14mm wide angle photo made at sunset over the Cedar Run Dock Road salt marsh. Multilayered clouds fill the sky, backlit by pastel colored clouds as the autumn marsh loses its green color.

Exposed

14mm wide angle photo made at sunset over the Cedar Run Dock Road salt marsh. Multilayered clouds fill the sky, backlit by pastel colored clouds as the autumn marsh loses its green color.
Exposed — 14mm | f/8 | ISO 100 | 7 Bracketed Exposures

“I feel thin, sort of stretched, like butter scraped over too much bread.”

I first encountered this line watching Peter Jackson’s masterful film adaption of The Lord of the Rings: The Fellowship of the Ring on the big screen in 2001. Having come to the books much later I learned this was a direct lift of Tolkien’s own words. Only a fool possessed with unconquerable ego would not leverage the master as much as possible. The line resonated with me from the jump. Here a world weary Bilbo Baggins, faced with all his wisdom augmented through unnatural age, laments the end to his mentor and friend Gandalf.

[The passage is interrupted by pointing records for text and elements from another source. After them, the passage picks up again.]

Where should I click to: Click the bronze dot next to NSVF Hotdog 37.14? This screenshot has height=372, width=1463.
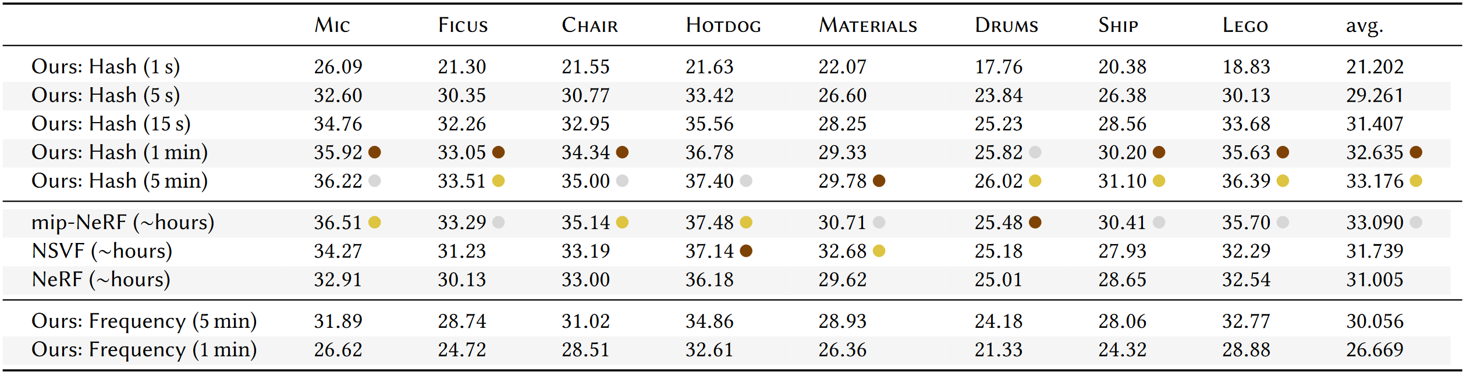746,251
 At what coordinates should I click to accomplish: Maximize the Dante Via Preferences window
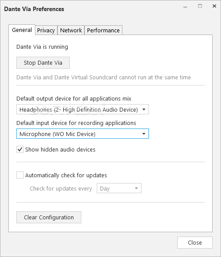coord(200,6)
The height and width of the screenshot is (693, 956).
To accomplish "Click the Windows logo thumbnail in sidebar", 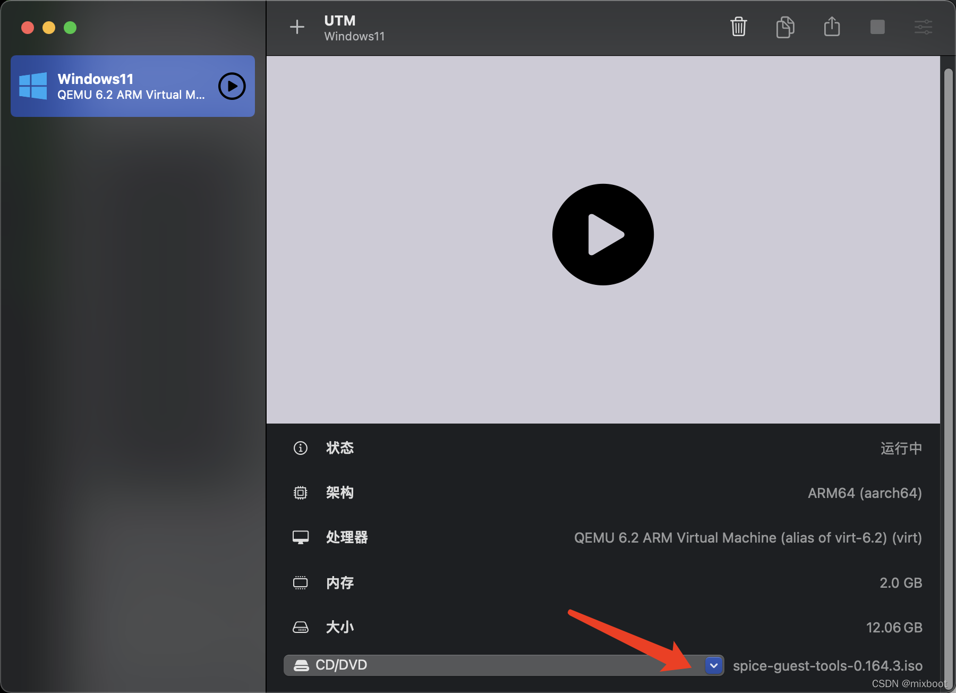I will pyautogui.click(x=32, y=86).
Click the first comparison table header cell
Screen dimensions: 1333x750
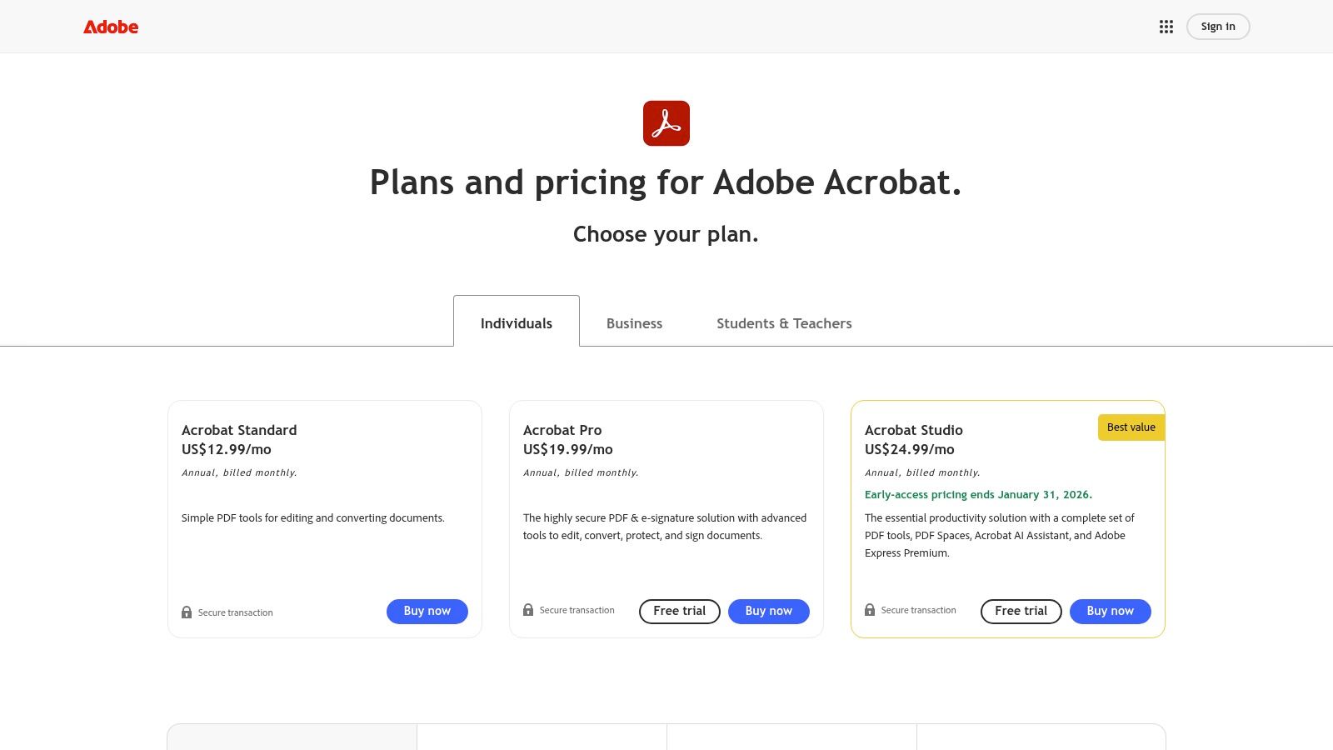[292, 737]
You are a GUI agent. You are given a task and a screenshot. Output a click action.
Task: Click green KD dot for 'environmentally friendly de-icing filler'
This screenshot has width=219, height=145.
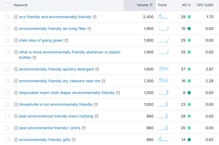pos(189,29)
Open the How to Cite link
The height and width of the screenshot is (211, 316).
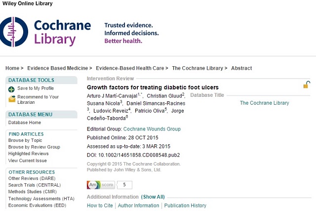pos(100,206)
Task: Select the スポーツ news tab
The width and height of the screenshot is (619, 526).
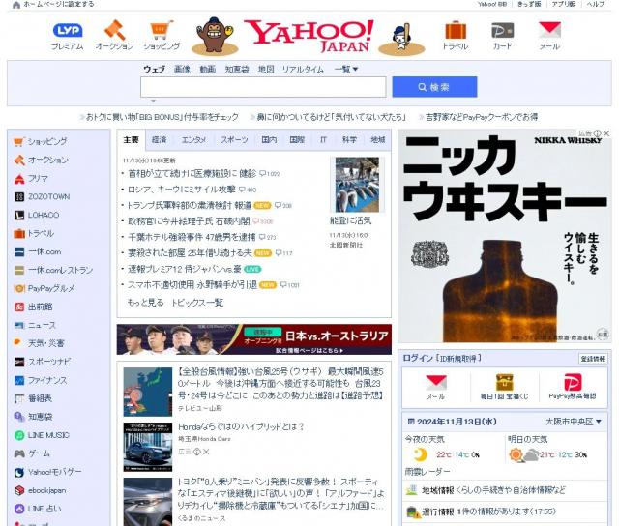Action: (233, 139)
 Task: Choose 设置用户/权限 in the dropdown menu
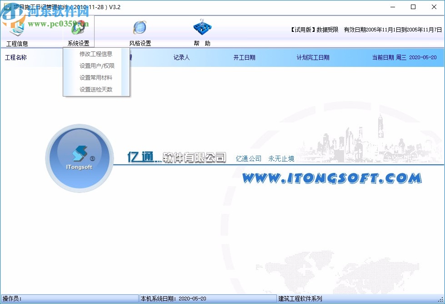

It touches on a tough reality—the falseness of appearances. In spite of his age, his 111th birthday fast approaching, Bilbo had not aged in over half a century. Of course the yet unknown ring of power proved at play. Still even in the face of apparent youth Bilbo’s inner self never stopped its natural aging process. Behind the mirror he knew himself wan and tired.

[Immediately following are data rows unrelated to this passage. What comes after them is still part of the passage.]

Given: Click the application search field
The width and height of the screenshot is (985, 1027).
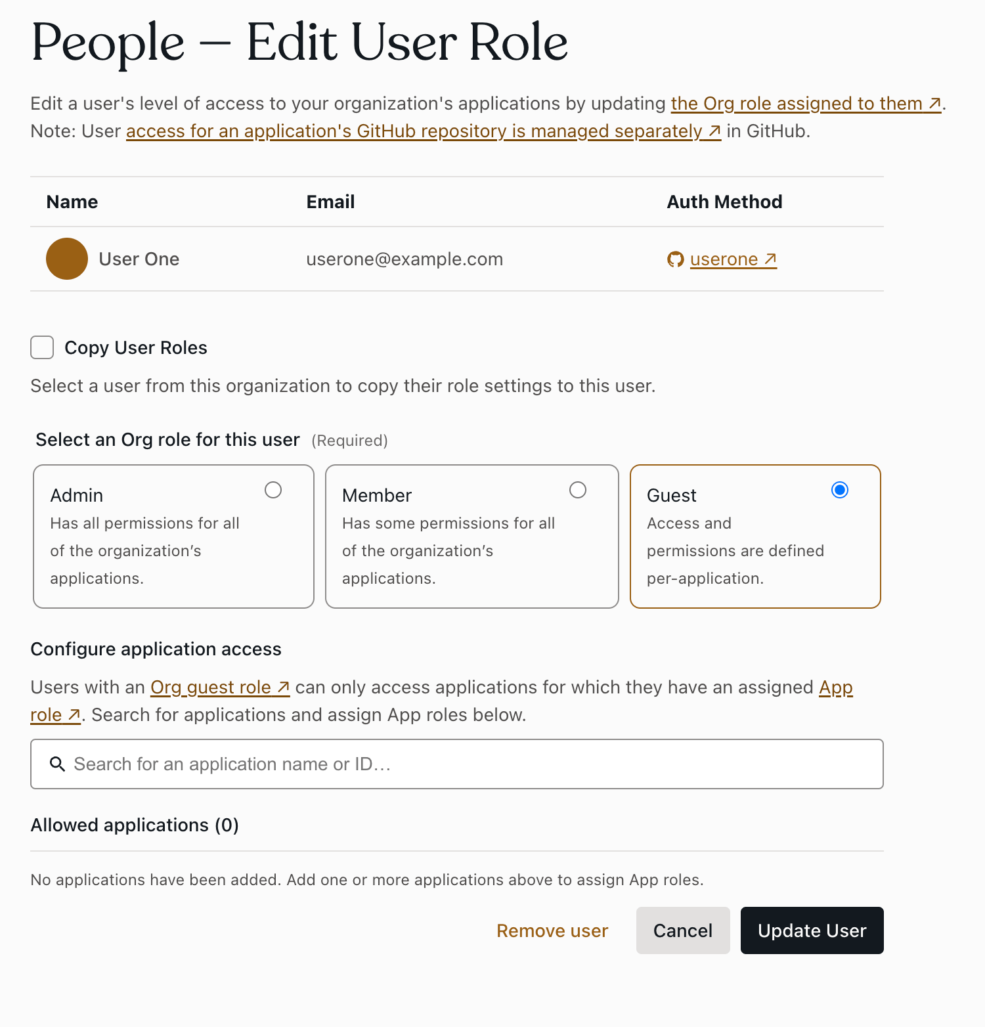Looking at the screenshot, I should tap(457, 764).
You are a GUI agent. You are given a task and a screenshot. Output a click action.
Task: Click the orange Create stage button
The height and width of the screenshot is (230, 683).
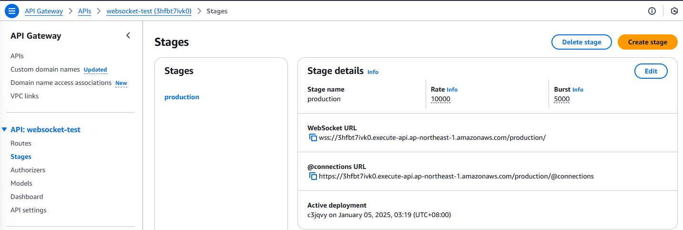click(647, 42)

I was a young man when I first came to this line in the theater. A first semester college sophomore, only 19 years old. Still I already felt stretched thin. I was the inadequate amount of butter failing to cover all that mediocre manufactured bread. I got the reference. It landed. It hit home.

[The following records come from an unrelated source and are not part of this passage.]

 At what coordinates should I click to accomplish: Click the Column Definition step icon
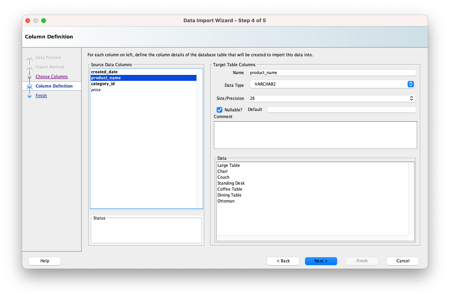click(x=29, y=86)
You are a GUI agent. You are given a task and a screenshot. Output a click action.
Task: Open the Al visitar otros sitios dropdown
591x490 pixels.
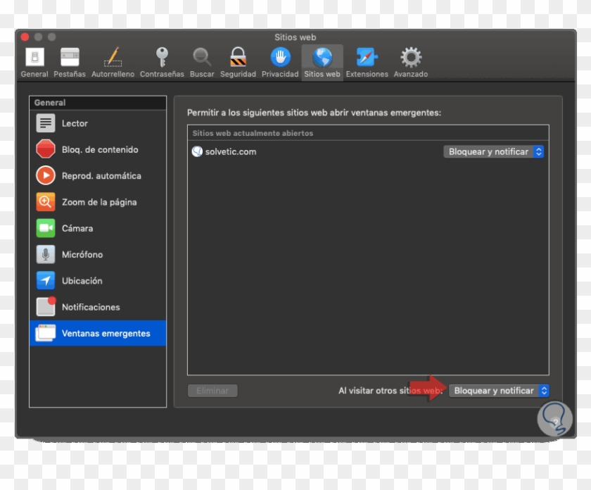[x=499, y=391]
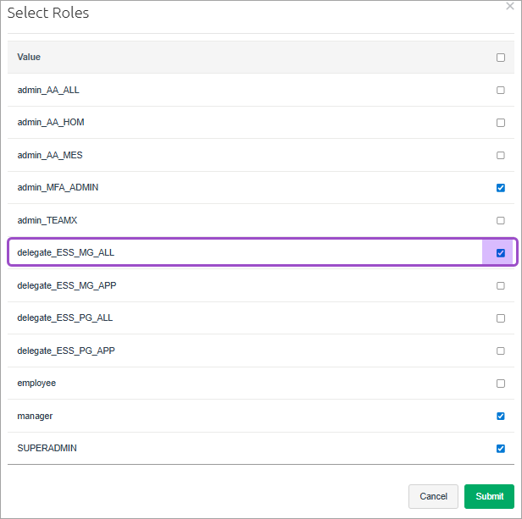This screenshot has width=522, height=519.
Task: Enable the employee role checkbox
Action: point(501,384)
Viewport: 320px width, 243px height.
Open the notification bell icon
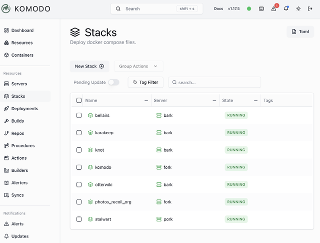pyautogui.click(x=286, y=9)
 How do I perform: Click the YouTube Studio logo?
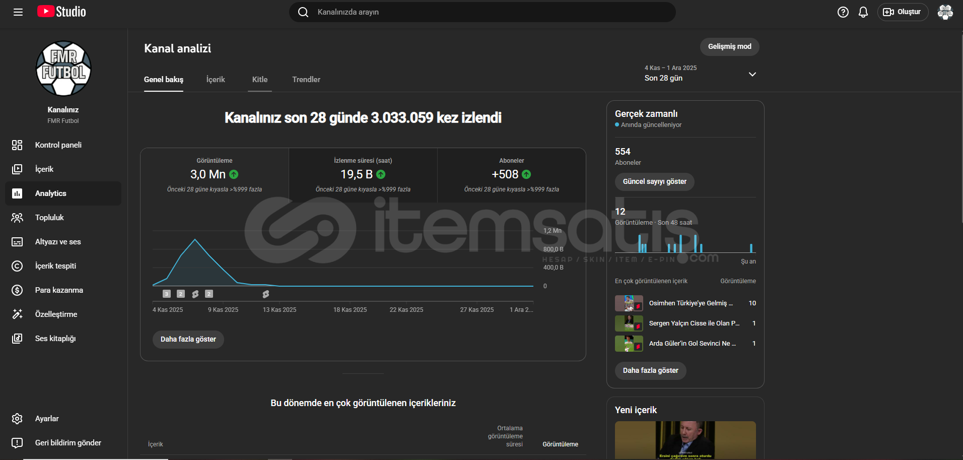click(61, 12)
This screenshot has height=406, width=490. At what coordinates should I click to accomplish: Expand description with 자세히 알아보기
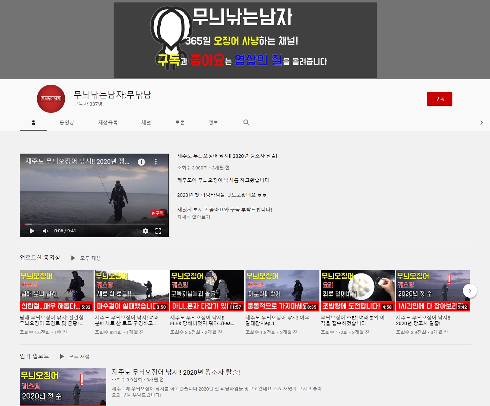(193, 217)
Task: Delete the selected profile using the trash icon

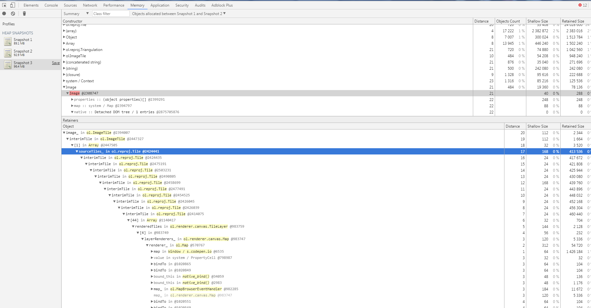Action: [x=24, y=13]
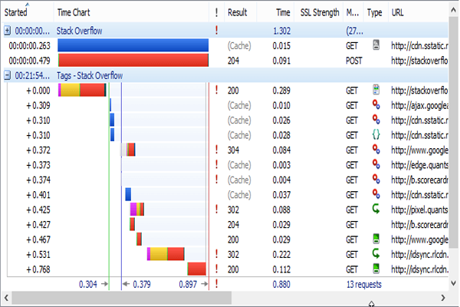Click the script type icon in +0.309 row
The height and width of the screenshot is (307, 460).
click(x=376, y=104)
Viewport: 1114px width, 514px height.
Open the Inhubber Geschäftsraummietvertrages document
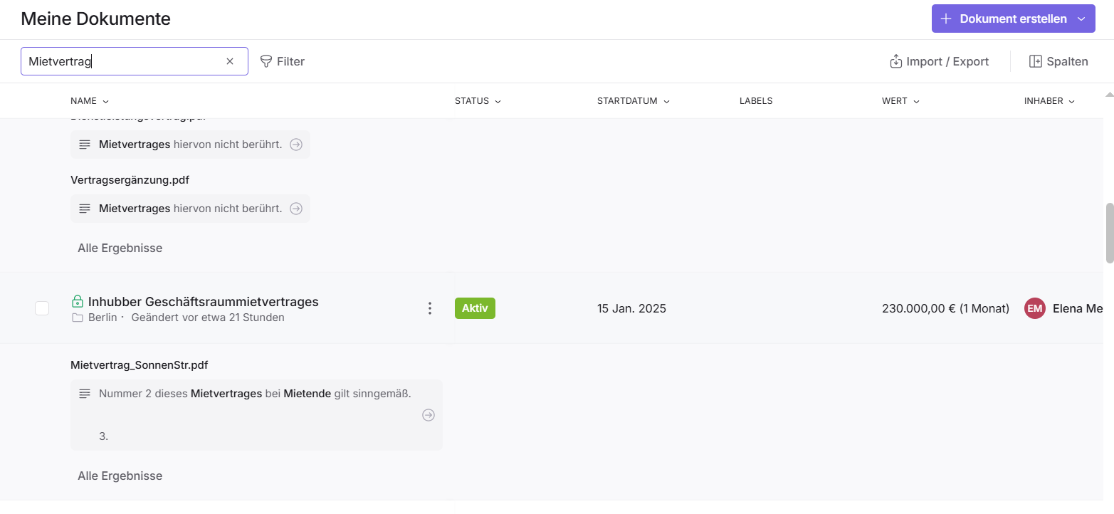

At first blush it’s easy to take this single moment in a grand story as a short line about the fears of aging. About the confrontation with our own mortality. Of course that is part of it, you would not be wrong. But there’s a deeper subtext speaking of fulfillment, or more precisely, the lack thereof. Bilbo, in spite of all of his adventures and all of his years remains unfilled. Both burdened and inspired by his magic ring he still wants more.

This, too, resonates with me. I’ve demonstrated some modicum of skill with photography, flat horizon sunset photography in particular. And yet it is not enough. It’s no longer getting it done for me. It all feels like a wash, rinse, repeat exercise in both futility and repetition. Like eating the same dry piece of toast each morning with the same familiar disdain of a routine unwanted. You do it because you feel the pull of obligation. You do it because you feel you have to do it. As if somehow the world won’t turn if you don’t. As though it matters to someone This is nonsense, of course, yet we all know this feeling in some corner of our mind. It’s little more than ego over inflating our importance. Though it’s a discomfort that may precipitate change.

Except this is not fiction, and I am without a magic ring. Though I still have some measure of control. We all have a choice to break habits and make new paths. Even to disappear. For example, after a decade I deactivated my Twitter account yesterday. I have 29 days to go back on this decision, but a big part of me wants to stick with it. I am hopeful I can make this step with Facebook and Instagram next. Maintaining a public persona is hard, and it injects added stress into an already stressful world. It leaves me feeling exposed and lacking, like somehow there’s even less butter in the dish with the same damn piece of toast waiting on the plate.